Marie-Claude L’Homme is full professor at the Department of Linguistics and Translation at the University of Montreal where she teaches terminology and computer-assisted translation. She is also the Director of the research group “Observatoire de linguistique Sens-Texte, OLST”. Her main research interests are lexical semantics and corpus linguistics applied to terminology. She is editor (in collaboration with Kyo Kageura, University of Tokyo) of the journal Terminology.
Designing specialized dictionaries with natural language processing techniques:A state-of-the-art
During the last decades, terminology work has changed drastically due mostly to the introduction of computer applications and the availability of corpora in electronic form. Although the main steps of the methodology have remained basically the same (compiling corpora, finding relevant terms in these corpora, locating data that can help process terms, inserting the information collected during the previous steps in a record, updating of records, etc.), the way in which the data is handled is completely different.
In this talk, I will present a methodology for compiling an online specialized dictionary that incorporates natural language processing applications. The dictionary considered is representative of a new generation of specialized dictionaries which aim to give users access to rich linguistic information based mostly on information collected from specialized corpora. These reference works differ from most specialized dictionaries which aim at providing users with explanation on concepts similar to that given in encyclopaedias. The dictionary I will present includes terms related to computing and the Internet and provides for each of them: fine-grained semantic distinctions, argument structure, combinatorial possibilities of terms with other terms of the domain, lists of lexical relationships (e.g., synonyms, antonyms, hyperonyms, collocates), etc. The dictionary also provides syntactic and semantic annotations of contexts in which terms appear.

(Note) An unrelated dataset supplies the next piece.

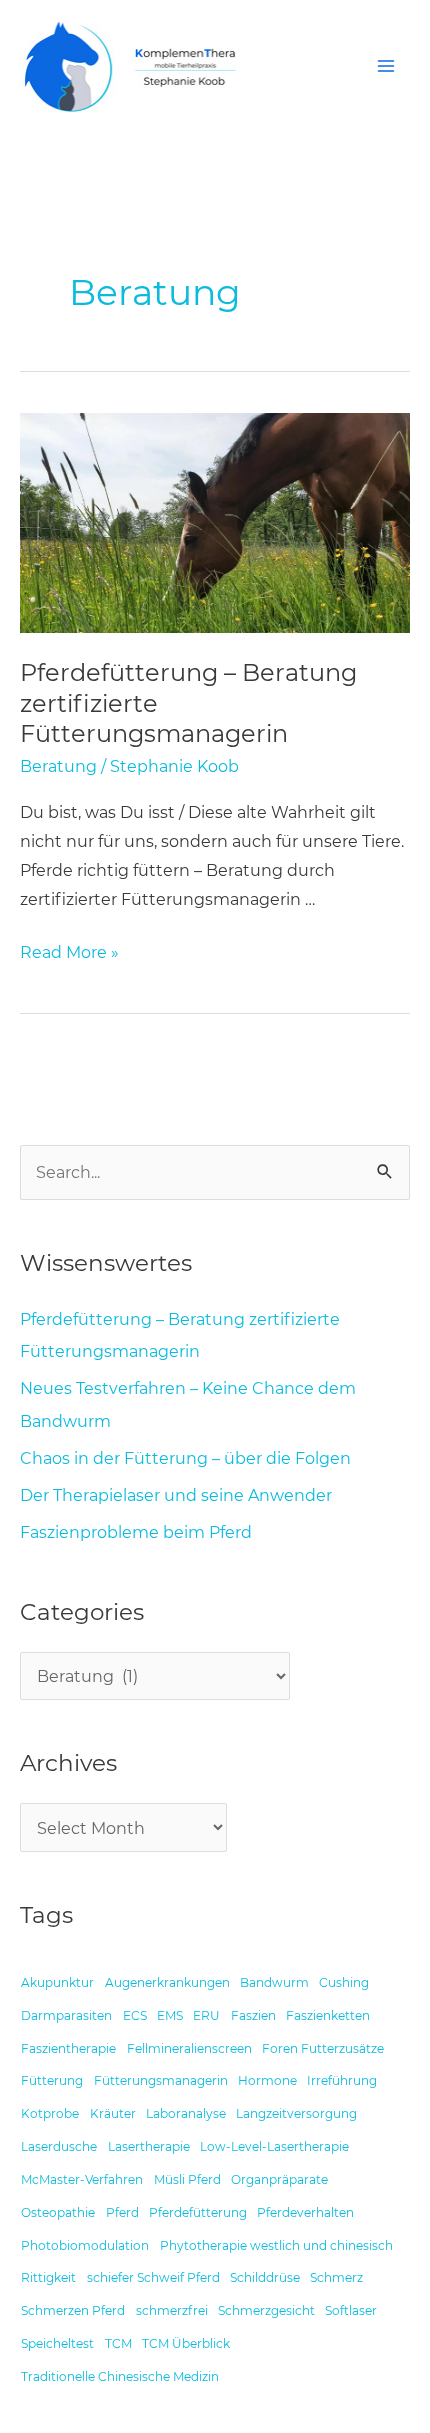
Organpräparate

First, the six basic steps of the methodology will be described: 1. compilation of corpora; 2. identification of relevant terminological units; 3. collection of data from corpora; 4. analysis of the data collected; 5. compilation of term records; 6. establishment of relationships between terms records. I will proceed to show how some resources and tools that can assist terminologists during some of these steps and present some of the challenges that their introduction in terminology work has raised. I will focus on: a. management of corpora in electronic form for terminology purposes; b. annotation of corpora (part-of-speech tagging and lemmatization); c. term extraction; d. automatic or semi-automatic identification of information on terms in corpora, especially for finding semantic relationships (e.g. hyperonymic relationships, collocations, or predicate-argument relationships); e. formalisms for encoding terminological data. The point of view taken when presenting computer applications will be that of users rather than that of developers.
Then, I will proceed to illustrate how other resources and computer applications can assist terminologists carrying bilingual terminology work. These applications include (in addition to those reviewed for monolingual specialized dictionary compilation): a. bilingual corpora; b. bilingual term extraction; c) comparing term extraction results between languages. Specific challenges posed by these techniques will be discussed.

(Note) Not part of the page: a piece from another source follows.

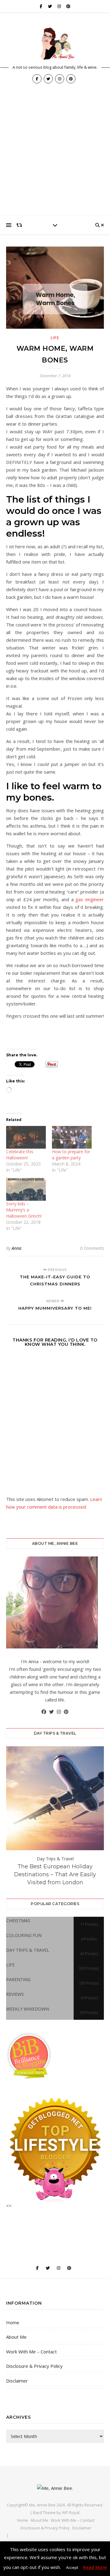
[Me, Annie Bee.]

Interestingly, computer applications and the use of electronic corpora have changed the way terminologists consider specialized data and have led the definition of new practices. This, in turn, has raised theoretical issues in terminology theory. I will look at some examples and examine their implications for terminology as a set of practices, but also as a discipline providing a theoretical framework for these practices. These changes have also created a need for terminologists with increased knowledge in natural language processing techniques, corpus-based linguistics, and lexical semantics. I will also examine some implications these changes have on training in terminology.
References (selected list)
Auger, A. and C. Barrière (eds.). 2008. Pattern-based Approaches to Semantic Relation Extraction: Special issue of Terminology 14(1).
Barrière, C. and A. Agbago. 2006. TerminoWeb: A Software Environment for Term Study in Rich Contexts. In International Conference on Terminology, Standardisation and Technology Transfer (TSTT 2006). Beijing, China.
Drouin, P. 2003. Term extraction using non-technical corpora as a point of leverage. Terminology 9(1), 99-117.
Kraif, O. 2008. Extraction automatique de lexique bilingue : application pour la recherche d'exemples en lexicographie, in F. Maniez, P. Dury, N. Arlin et C. Rougemont (dir.) Corpus et dictionnaires de langues de spécialité, Grenoble : Presses universitaires de Grenoble, Grenoble, pp. 67-87.
L’Homme, M.C. 2004. La terminologie : principes et techniques, Montréal : Les Presses de l'Université de Montréal.
L'Homme, M.C. 2008. Le DiCoInfo. Méthodologie pour une nouvelle génération de dictionnaires spécialisés. Traduire 217, pp. 78-103.